▶ **RECORDS FOR PROCESSING**:
——

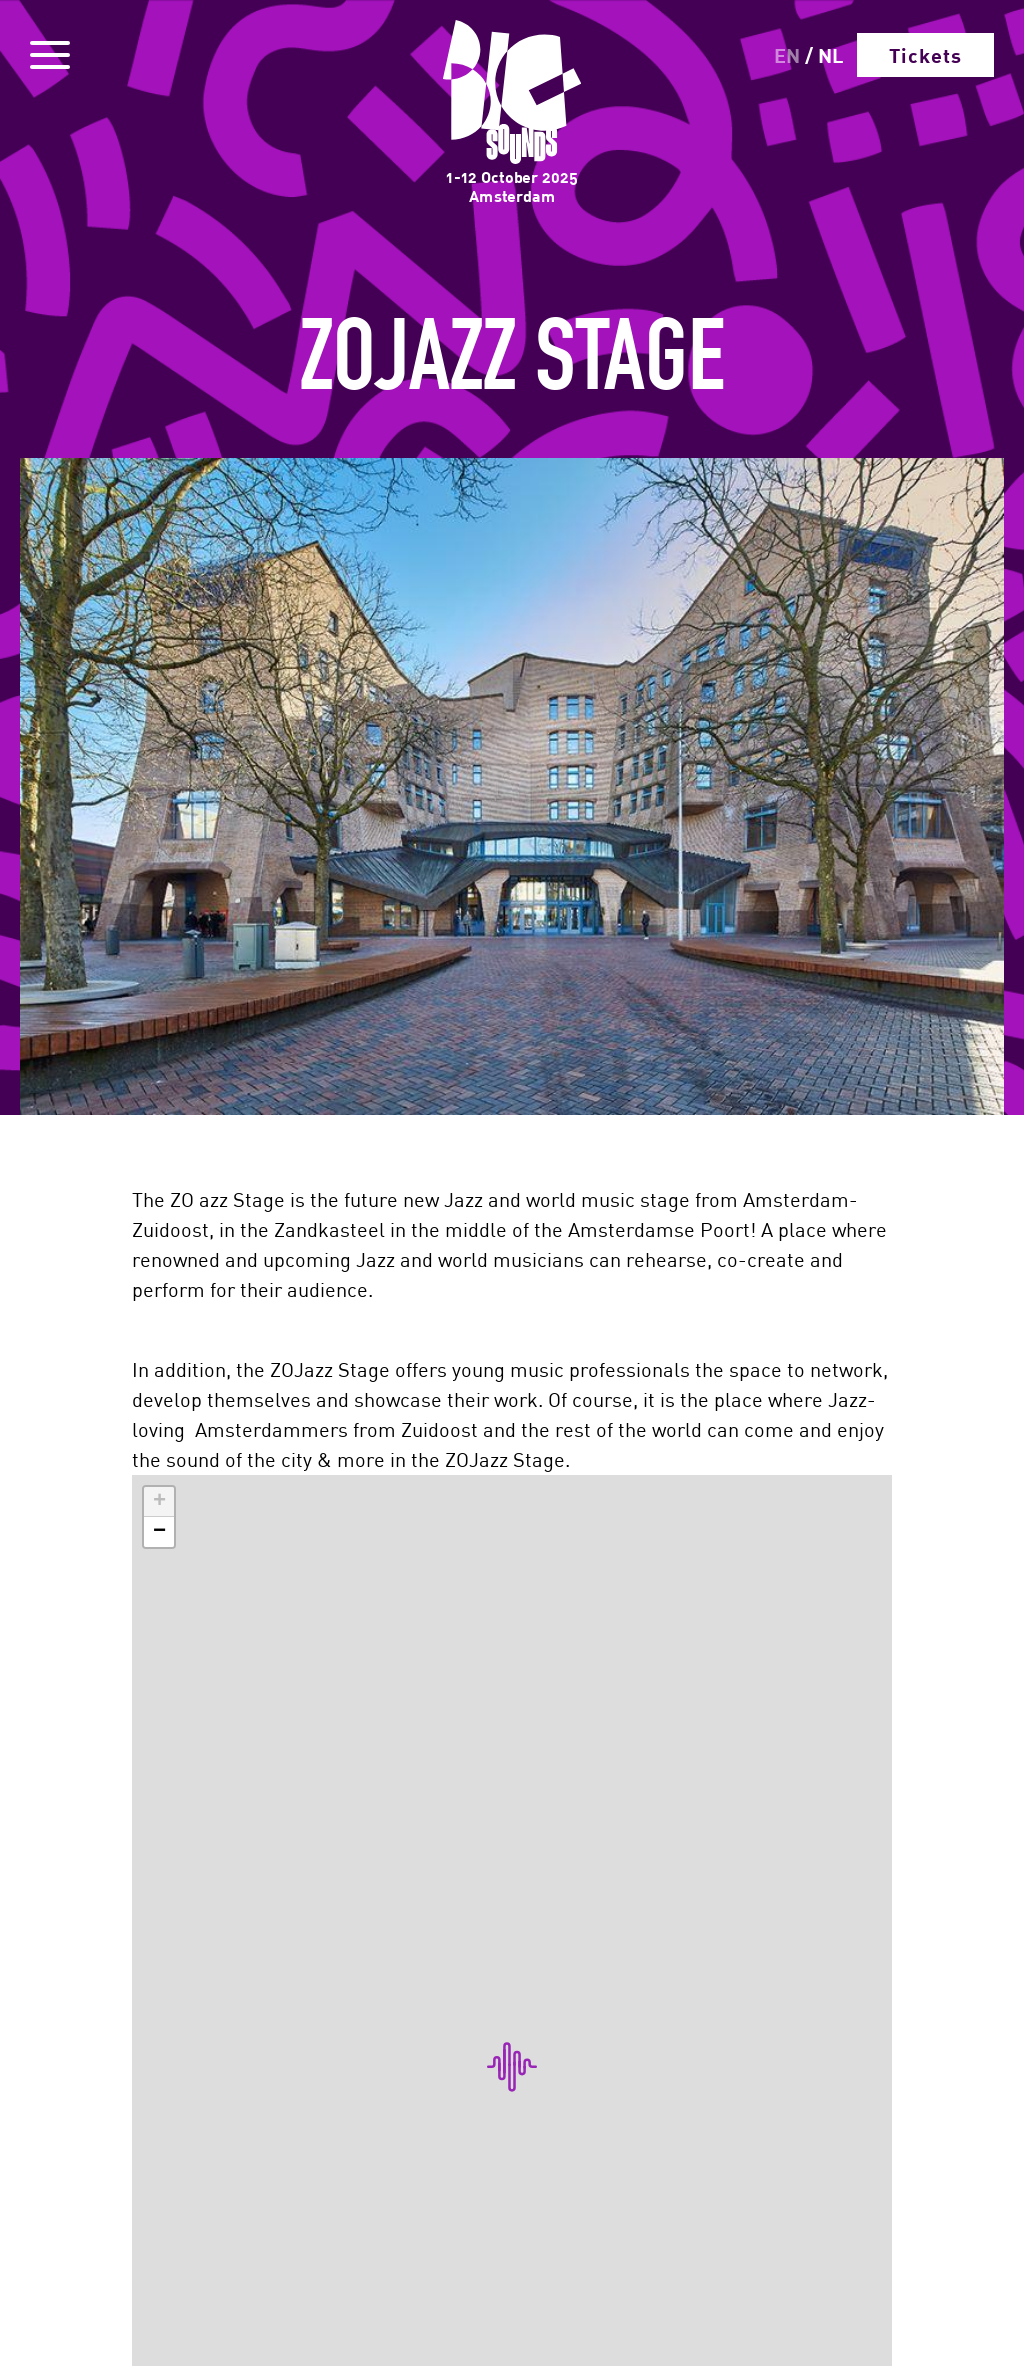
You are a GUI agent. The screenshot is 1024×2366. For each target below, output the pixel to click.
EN (787, 55)
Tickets (925, 55)
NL (831, 55)
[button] (159, 1502)
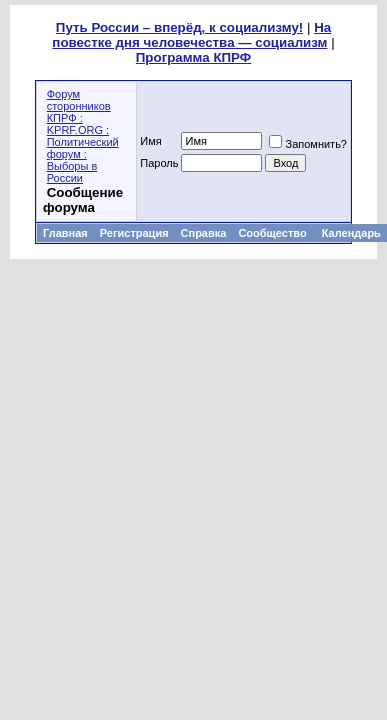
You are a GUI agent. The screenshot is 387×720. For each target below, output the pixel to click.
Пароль (159, 163)
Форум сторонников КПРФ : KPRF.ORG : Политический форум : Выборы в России (83, 136)
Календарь (351, 233)
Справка (204, 233)
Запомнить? (308, 144)
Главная (65, 233)
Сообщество (273, 233)
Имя (150, 141)
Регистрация (134, 233)
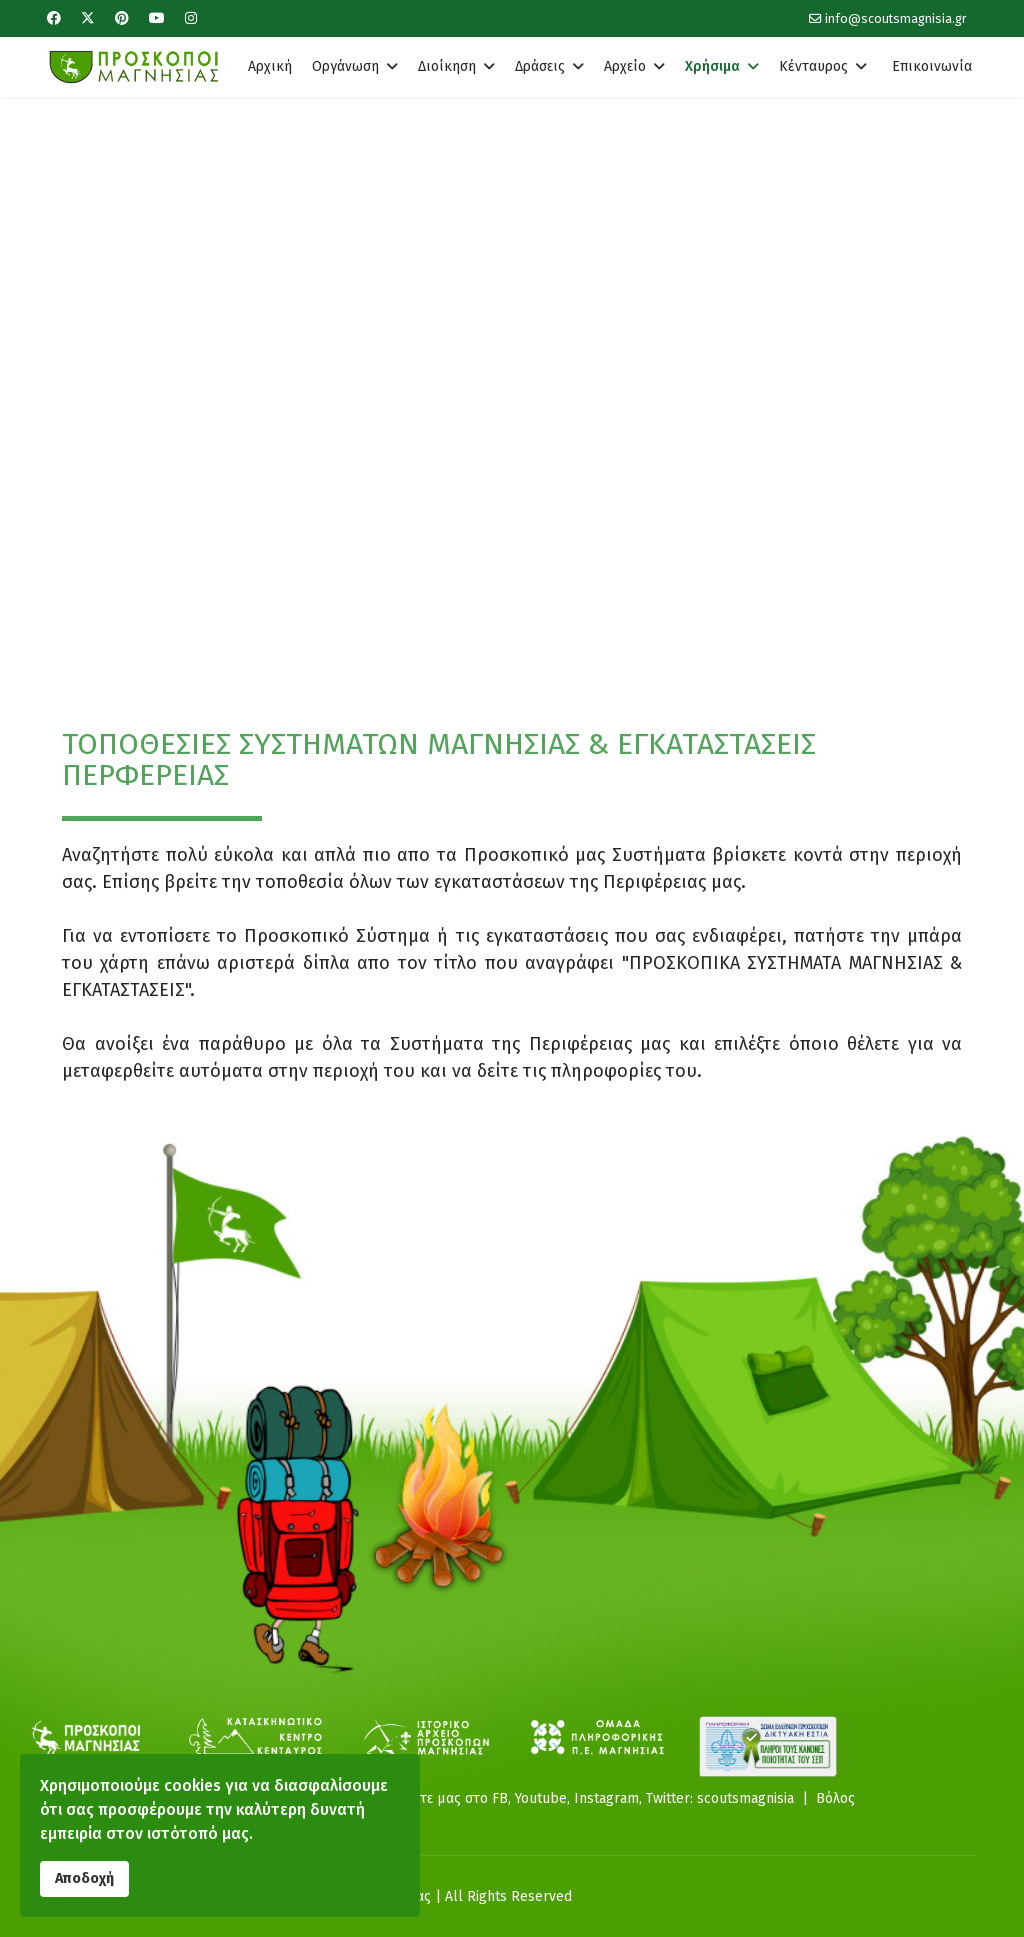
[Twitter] (88, 18)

——

▶ **SHORT TASK**: Rewrite the records above with every "target" swapped for "item" and nothing else changed. Leave the pictures out.

▶ **OUTPUT FOR THIS EXERCISE**:
You are a GUI agent. The screenshot is 1024×2366. For each item below, output the pixel to click.
EN (787, 55)
Tickets (925, 55)
NL (831, 55)
[button] (159, 1502)
You are a GUI agent. The screenshot is 387×720. For each item below, output the pixel to click.
Пароль (159, 163)
Форум сторонников КПРФ : KPRF.ORG : Политический форум : Выборы в России (83, 136)
Календарь (351, 233)
Справка (204, 233)
Запомнить? (308, 144)
Главная (65, 233)
Сообщество (273, 233)
Имя (150, 141)
Регистрация (134, 233)
[Twitter] (88, 18)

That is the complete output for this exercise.